Statistics & Probability — Inference for proportions

Inference for categorical variables

Omar Elgabry
OmarElgabry's Blog
11 min readFeb 24, 2019

--

Proportions — source

This series of articles inspired by Statistics with R Specialization from Duke University. The full series of articles can be found here.

Doing inference for categorical variables, where the parameter of interest is a proportion, as opposed to the mean that we’ve been talking about.

One categorical variable

  • Two levels (values): binary (1 or 0) → proportion of success (1)
  • More than two levels: low, medium, high → proportion of each level

Two categorical variables

  • Two levels: Canada (yes or no; opinion on drugs) Vs USA
  • More than two levels: Status (low, medium, high) Vs Education (junior, senior)

CLT for Proportions

Revisit: Sample Vs Samlping Distribution

The distributions of the observations with in each sample is called sample distributions. While the distributions of the sample statistics of each sample is called sampling distribution.

The mean of the sample proportions in the sampling distribution is p^, called “p hat”, and we expect the p^ to be close to the true population proportion.

Central Limit Theorem (CLT)

It’s the same as we discussed for the means. The difference is, we observe the distribution of sample proportion, centered at the population proportion(p), and the standard error (SE) = sqrt(p x (1-p) / n)

The conditions are also the same except for the skewness. There should be at least 10 success (n x p >= 10) and 10 failures (n x (1-p)) >= 10 .

As before, sampling distribution can be applied to only one sample. And so, p^ = proportion of a sample.

(~) 90% of all plants are flowering plants. If you were to randomly sample 200 plants. Whats the probability that at least 95% of the plants in the sample will be flowering plants.

Given that:
p = 0.9
n = 200
SE = sqrt(0.9 x 0.1 / 200) = 0.0212
Calculate P(p^ > 0.95)?.

We can use equations in the CLT if the conditions hold.

  • Independence: Assume random sampled, and sample size < 10% of all plants.
  • Skewed: We have 200 x 0.9 (success) = 180, and 200 x 0.1 (failure) = 20, so both are ≥ 10.
source

We can plot using Normal or Binomial Distribution. If normal, then x-axis will have the proportion centered at 0.9, while in binomial distribution, it will have their respective count of flowering plants.
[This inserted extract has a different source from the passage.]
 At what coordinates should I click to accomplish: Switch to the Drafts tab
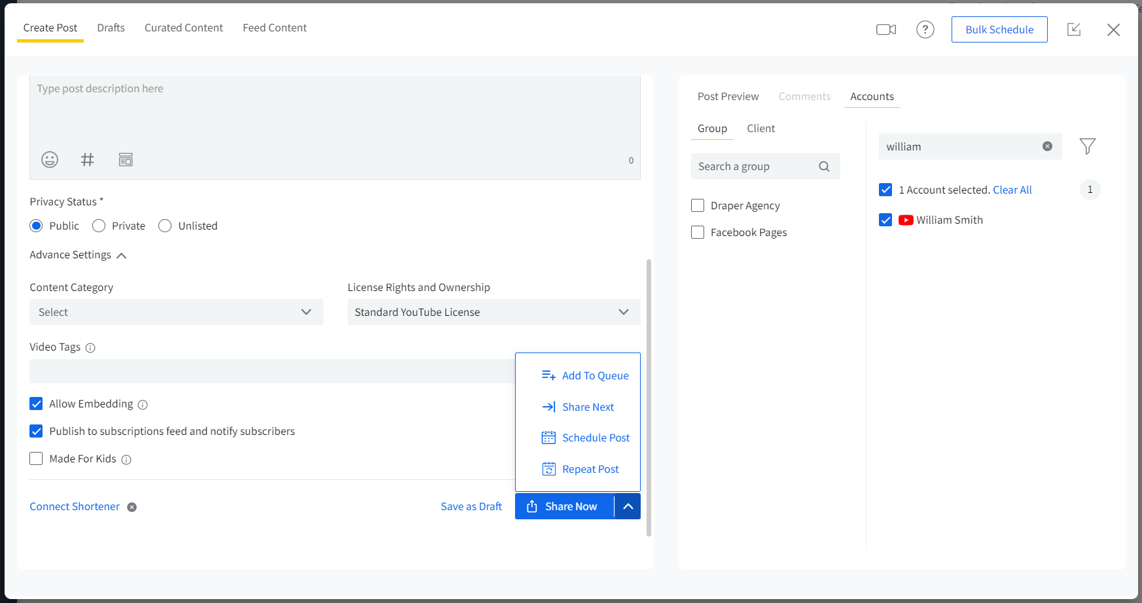pyautogui.click(x=111, y=27)
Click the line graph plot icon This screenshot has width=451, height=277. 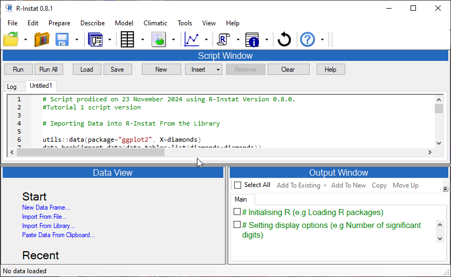(192, 39)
Zscore = 0.95 – 0.9 / 0.0212 = 2.36
The percentile of > 95%, which is the P(p^ > 0.95) ~= 0.0091

Confidence Interval

(~) What’s the 95% confidence interval of Americans who have good idea about statistics?.

Given that: Who have 
good idea = 571
wrong idea = 99
n = 670
p = 571 / 670 ~= 0.85

The parameter of interest (p): percentage of “all” Americans who have good idea. The point estimate (p^): percentage of “sampled” Americans who have good idea

First. To get the confidence interval, we check if CI conditions still hold.

  • Independence: Assumed to be random, and n < 10% of all Americans. So, observations are independent.
  • Skewed: 571 (number of success) and 99 (number of failure), are both ≥ 10. So, distribution is nearly normal.

Then. Calculate CI. We know that:

CI = point estimate +/- ME = p^ +/- (z* x SE),

where SE = sqrt(p(1-p) / n)

For calculating SE with CI, if p (population) is unknown, use p^.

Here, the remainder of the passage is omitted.